Concert Review

Cardiff Winds
Lion Ballroom, Leominster
12 May 2013

An Espressivo promotion

Leominster Town, on a mid-May Sunday afternoon, under lowering clouds driven by a bitter wind, brought to mind the old carol, ‘In the bleak mid-winter’. But in the Lion Ballroom it was indeed, in the words of Thomas Love Peacock, ‘matter for a May morning’.

TLP’s Dr. Folliot, in 1831, was referring to his host’s breakfast-table arrayed with lobster, large cups of tea, and well-buttered muffins. “Lobster is, indeed, matter for a May morning, and demands a rare combination of knowledge and virtue in him who sets it forth”.

Such knowledge and virtue were displayed in a choice array of music cooked up by Espressivo, the chamber music impresarios, established in 2002 and now based in Leominster, and by Cardiff Winds, a newly formed Wind Quintet.

Indeed, this was the Quintet’s first public performance. But they are no group newly emerged from Music College: the players are all seasoned professionals, Principals in prestigious orchestras, themselves teaching college students.

The occasion was also another First - the first performance of a new work by Derek Smith - indeed, the work was the mid-wife for Cardiff Winds. For when Derek, twelve months ago, showed his “Morning Music” to the Head of Woodwind at the Royal Welsh College of Music and Drama, as a possible piece for College students to tackle, Meyrick Alexander’s reaction was that this was no piece for students, but deserving of professional treatment; and he formed the Cardiff Winds quintet to play it.

So a Double First for Leominster, a new top-quality ensemble, and a World Première of a work by an equally impressive composer: matter, indeed, for a May morning.

Having himself played the French Horn in a Wind Quintet for twenty years, Derek Smith knows exactly how to get the best out of this combination of instruments - which, in the right hands, such as his, is capable of a much wider range of texture, colour and emotion than one might expect.

Quintet No 2 is called ‘Morning Music’, and totally fulfils his intention to ‘entertain rather than demonstrate erudition’. But behind that unassuming ambition there is always a very individual mind, lively, witty, and in tune with the great composers who went before him. They set an example, which he follows: but, without any hint of pastiche, he often uses them as stepping stones to reach the far bank of his own flowing creativeness.

Thus, in his own programme note, he admits to the influence of J.S. Bach; but one also could sense the presence of the composer that followed Morning Music - Paul Hindemith,whose musical roots were also nurtured by Bach. Hindemith can often be a lot less approachable than Derek Smith, but in this instance the ‘Little Chamber Music’ seemed a natural bed-fellow for ‘Morning Music’. Both offered plenty to relish and chew over, like Dr. Folliot’s lobster.

The first work of the afternoon was a suite of Ancient Hungarian Dances, written for Wind Quintet in 1953 by Ferenc Farkas.
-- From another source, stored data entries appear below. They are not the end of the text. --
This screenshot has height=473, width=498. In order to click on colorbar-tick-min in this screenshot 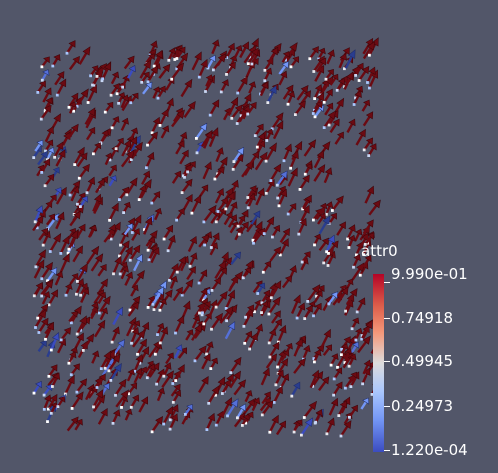, I will do `click(387, 450)`.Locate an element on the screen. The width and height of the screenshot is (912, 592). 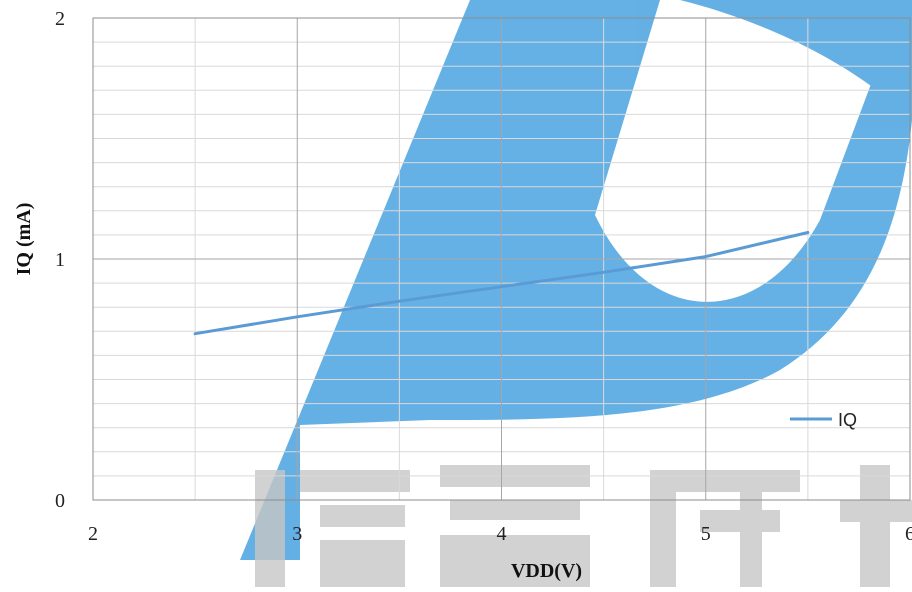
x-tick-label: 5 is located at coordinates (706, 534).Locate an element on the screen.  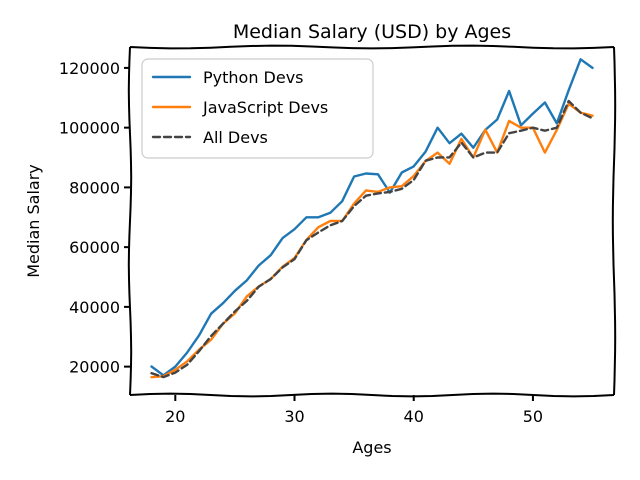
x-tick-label: 40 is located at coordinates (414, 416).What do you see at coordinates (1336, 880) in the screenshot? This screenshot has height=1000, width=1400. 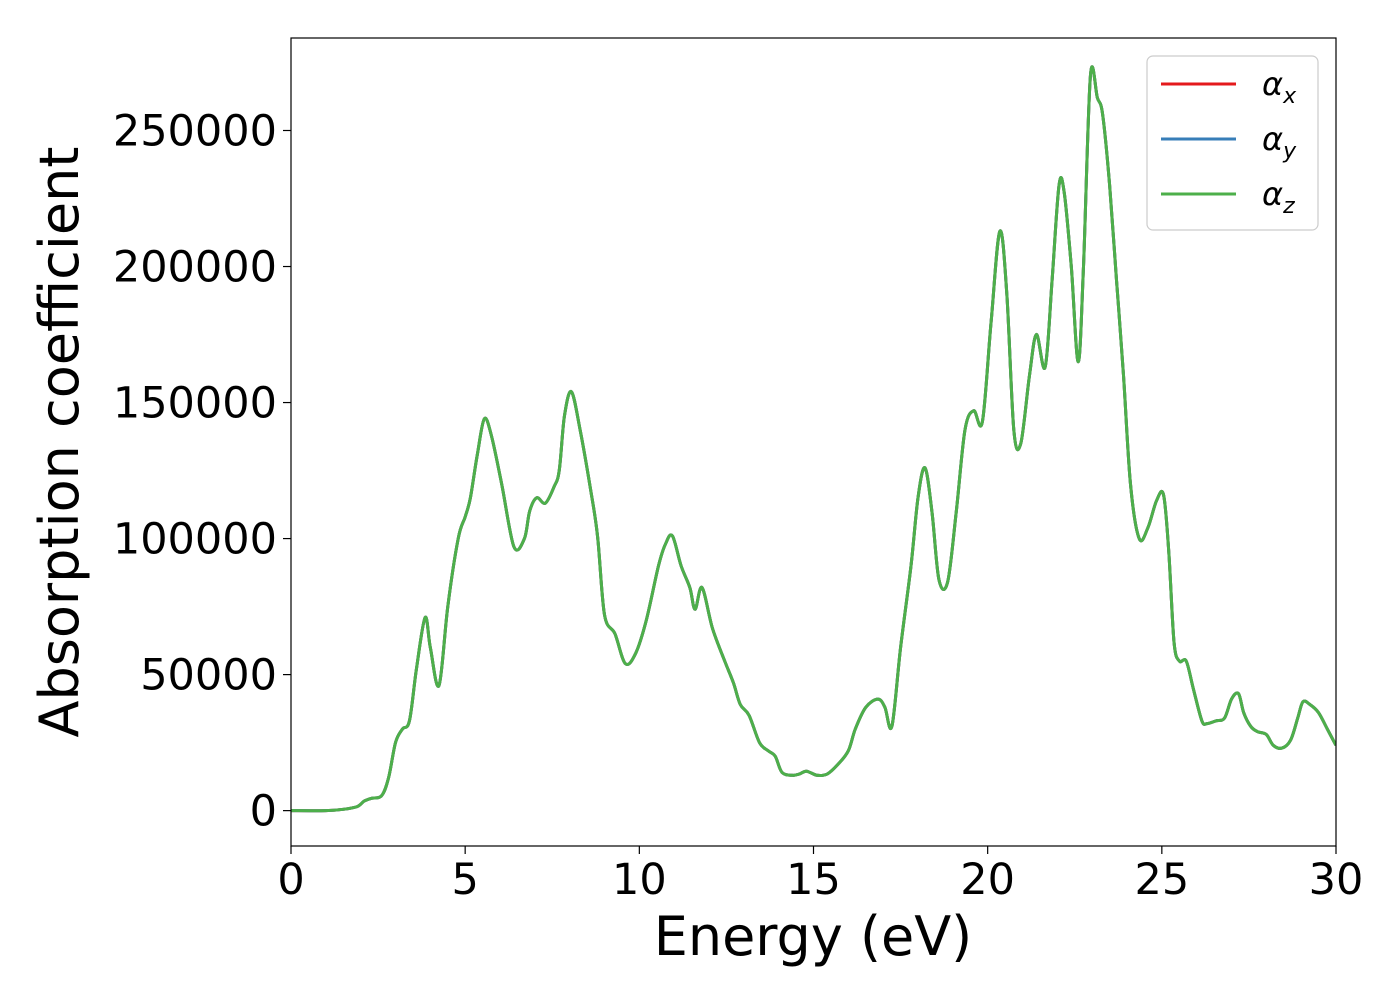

The rustic scoring emphasized the folkiness of these clever pieces, melodies like those collected by Bela Bartok on his wax cylinder recording machine - music of a culture dying then, now gone for ever, but remembered and celebrated in works like this one.

The second half of the programme shifted from morning to afternoon - an afternoon of the sultry heat of an American summer. Samuel Barber wrote his Summer Music just a year after Farkas wrote his Dances, but there lay their only closeness. The drowsy air was full of relaxed and relaxing sonorities, insect noises and distant bird chirpings. One thought again of Bartok, and his use of insect sounds in his string quartets and concertos.
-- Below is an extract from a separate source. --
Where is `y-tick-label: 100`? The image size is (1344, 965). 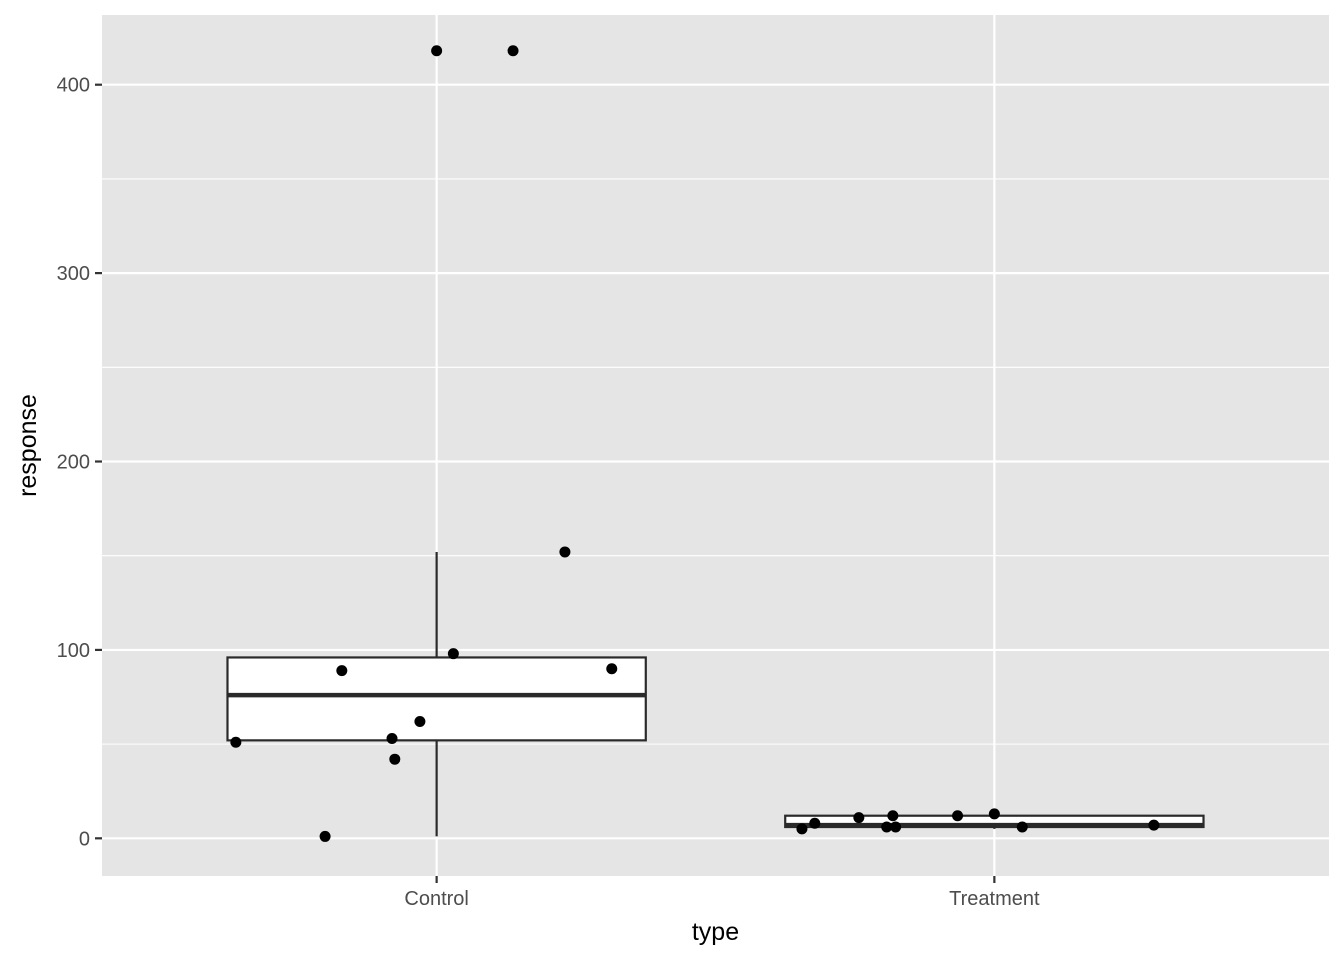 y-tick-label: 100 is located at coordinates (74, 651).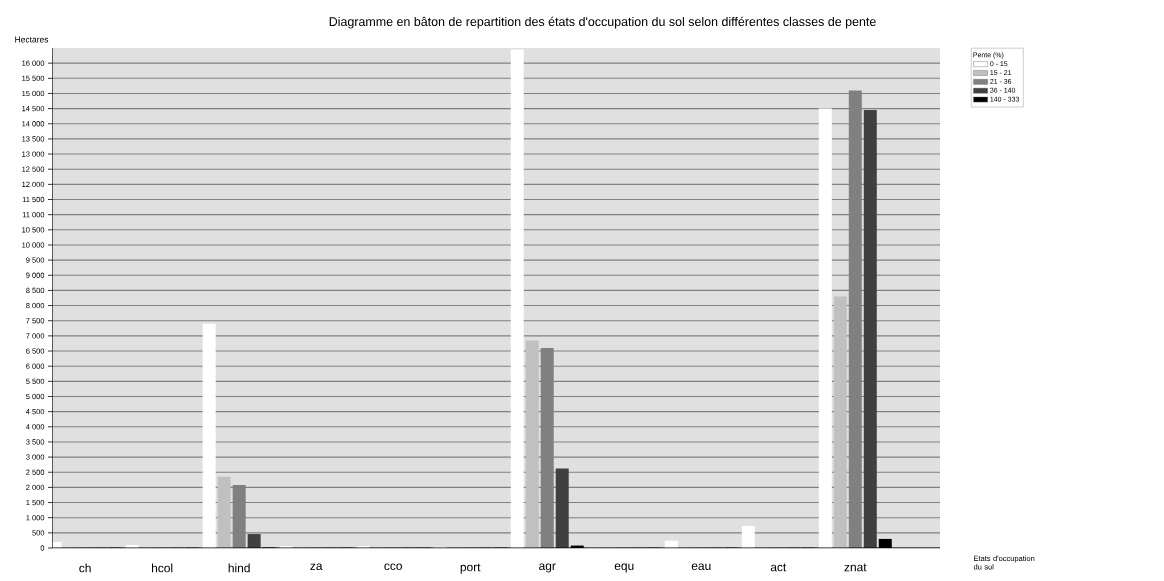 The height and width of the screenshot is (581, 1164). I want to click on x-tick-label: znat, so click(856, 568).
Debussy’s Petite Suite on paper did not seem quite to belong - the only work not written for Wind Quintet, but as a Piano Duet. But in performance it followed convincingly on the Barber, the palette of colours changing from the American summer landscape to the seascape of ‘En bateau’, and the Watteau-esque charm of the movements that followed. One could not help feeling that, however clever the arrangement for winds, the young Debussy knew what he was doing in choosing to write the work for four hands on the piano. Debussy and Ravel never forgot their roots in the tradition of Rameau and Couperin. These four little pieces are all dance movements - Barcarolle, March, Minuet, and Ballet. Charm and proportion are the watchwords here: the Debussian flute of ‘La Mer’, the gulls soaring above the spindrift, and the erotic flute, dreaming of Venus, in ‘L’Après-midi d’un Faune”, lie still in the future.
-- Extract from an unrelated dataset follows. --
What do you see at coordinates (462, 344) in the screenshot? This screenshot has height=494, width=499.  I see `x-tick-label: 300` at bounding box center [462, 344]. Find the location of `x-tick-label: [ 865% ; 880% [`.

We hope there will be a distinguished future for this new group of musicians, and that they will find room and time in their busy schedules of playing and teaching to return to entertain and inspire us again: and soon. This highly satisfactory afternoon, high in Feel-Good factor, finished with ‘17 Variations’ by Jean-Michel Damase, written in 1951. He died just three weeks before this recital, so this was a timely if unintended tribute. He was a pianist of some standing, a pupil of Cortot and famed for his interpretation of Ravel: composing eventually supplanted performing in his life, and these variations illustrated all the elegance, charm, skill and sophistication that made the French the most civilised of all nations. One wonders if even now they serve lobster for breakfast.